REQUIRED ACTION: Please repeat the lines below, exactly and only, from the one that holds "Viewport: 751px width, 537px" through the one that holds "Image resolution: width=704".

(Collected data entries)
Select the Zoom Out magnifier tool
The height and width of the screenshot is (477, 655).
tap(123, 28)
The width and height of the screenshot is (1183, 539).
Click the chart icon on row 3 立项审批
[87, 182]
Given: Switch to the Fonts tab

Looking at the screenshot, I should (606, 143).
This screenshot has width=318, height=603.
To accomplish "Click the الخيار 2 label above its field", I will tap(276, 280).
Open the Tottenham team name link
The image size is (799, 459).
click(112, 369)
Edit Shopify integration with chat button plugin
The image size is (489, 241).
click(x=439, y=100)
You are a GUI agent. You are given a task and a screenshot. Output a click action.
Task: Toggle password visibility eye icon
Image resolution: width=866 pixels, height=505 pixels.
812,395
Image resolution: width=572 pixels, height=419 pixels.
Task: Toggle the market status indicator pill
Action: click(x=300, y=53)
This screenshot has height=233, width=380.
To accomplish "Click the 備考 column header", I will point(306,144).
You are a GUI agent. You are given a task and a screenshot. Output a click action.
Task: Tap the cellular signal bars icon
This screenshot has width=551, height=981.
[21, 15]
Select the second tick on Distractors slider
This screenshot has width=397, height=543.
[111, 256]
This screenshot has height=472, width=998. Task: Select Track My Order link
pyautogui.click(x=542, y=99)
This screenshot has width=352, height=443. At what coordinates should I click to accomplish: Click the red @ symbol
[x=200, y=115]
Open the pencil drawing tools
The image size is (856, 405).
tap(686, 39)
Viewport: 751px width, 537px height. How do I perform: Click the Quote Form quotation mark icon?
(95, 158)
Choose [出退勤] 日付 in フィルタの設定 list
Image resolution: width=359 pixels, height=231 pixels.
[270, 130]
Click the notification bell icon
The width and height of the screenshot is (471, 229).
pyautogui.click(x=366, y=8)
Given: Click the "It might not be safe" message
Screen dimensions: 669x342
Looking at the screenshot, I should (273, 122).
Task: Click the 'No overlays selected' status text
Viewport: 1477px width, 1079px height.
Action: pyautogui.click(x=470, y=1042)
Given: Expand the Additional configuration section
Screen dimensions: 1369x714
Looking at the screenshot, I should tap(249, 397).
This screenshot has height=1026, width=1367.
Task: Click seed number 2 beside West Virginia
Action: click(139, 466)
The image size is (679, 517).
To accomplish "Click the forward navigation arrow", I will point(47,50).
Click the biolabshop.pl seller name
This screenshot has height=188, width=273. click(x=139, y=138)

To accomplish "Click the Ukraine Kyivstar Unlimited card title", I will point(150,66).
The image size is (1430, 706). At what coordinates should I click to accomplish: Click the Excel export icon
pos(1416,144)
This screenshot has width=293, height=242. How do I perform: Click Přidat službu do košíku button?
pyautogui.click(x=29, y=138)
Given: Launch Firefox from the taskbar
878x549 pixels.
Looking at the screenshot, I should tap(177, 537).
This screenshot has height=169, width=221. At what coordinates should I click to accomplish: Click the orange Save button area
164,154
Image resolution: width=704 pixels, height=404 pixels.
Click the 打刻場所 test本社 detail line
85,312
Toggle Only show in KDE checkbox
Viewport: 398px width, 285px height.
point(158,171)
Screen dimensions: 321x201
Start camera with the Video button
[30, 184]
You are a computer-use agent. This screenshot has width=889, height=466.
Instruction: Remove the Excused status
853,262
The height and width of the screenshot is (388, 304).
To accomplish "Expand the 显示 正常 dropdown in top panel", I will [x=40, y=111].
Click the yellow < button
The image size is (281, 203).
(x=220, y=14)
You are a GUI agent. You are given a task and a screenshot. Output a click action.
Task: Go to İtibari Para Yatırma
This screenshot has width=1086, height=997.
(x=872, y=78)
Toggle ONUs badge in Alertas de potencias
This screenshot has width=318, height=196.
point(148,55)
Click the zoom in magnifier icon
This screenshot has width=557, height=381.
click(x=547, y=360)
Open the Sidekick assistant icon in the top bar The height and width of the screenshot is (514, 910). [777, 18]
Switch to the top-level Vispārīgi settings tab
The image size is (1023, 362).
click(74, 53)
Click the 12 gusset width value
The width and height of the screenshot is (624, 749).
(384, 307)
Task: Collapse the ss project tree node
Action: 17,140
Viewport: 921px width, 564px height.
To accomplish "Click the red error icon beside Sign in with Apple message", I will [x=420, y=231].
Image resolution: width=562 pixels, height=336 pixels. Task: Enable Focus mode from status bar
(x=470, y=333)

RESULT FOR THIS TASK:
Viewport: 751px width, 537px height. How do I perform: Click the Quote Form quotation mark icon?
(95, 158)
Choose [出退勤] 日付 in フィルタの設定 list
Image resolution: width=359 pixels, height=231 pixels.
[270, 130]
Click the notification bell icon
The width and height of the screenshot is (471, 229).
pyautogui.click(x=366, y=8)
Given: Click the "It might not be safe" message
Screen dimensions: 669x342
Looking at the screenshot, I should (273, 122).
Task: Click the 'No overlays selected' status text
Viewport: 1477px width, 1079px height.
Action: pyautogui.click(x=470, y=1042)
Given: Expand the Additional configuration section
Screen dimensions: 1369x714
Looking at the screenshot, I should tap(249, 397).
This screenshot has height=1026, width=1367.
Task: Click seed number 2 beside West Virginia
Action: click(139, 466)
The image size is (679, 517).
To accomplish "Click the forward navigation arrow", I will point(47,50).
Click the biolabshop.pl seller name
This screenshot has height=188, width=273. click(x=139, y=138)

To accomplish "Click the Ukraine Kyivstar Unlimited card title", I will point(150,66).
The image size is (1430, 706). At what coordinates should I click to accomplish: Click the Excel export icon
pos(1416,144)
This screenshot has width=293, height=242. How do I perform: Click Přidat službu do košíku button?
pyautogui.click(x=29, y=138)
Given: Launch Firefox from the taskbar
878x549 pixels.
Looking at the screenshot, I should tap(177, 537).
This screenshot has height=169, width=221. At what coordinates should I click to accomplish: Click the orange Save button area
164,154
Image resolution: width=704 pixels, height=404 pixels.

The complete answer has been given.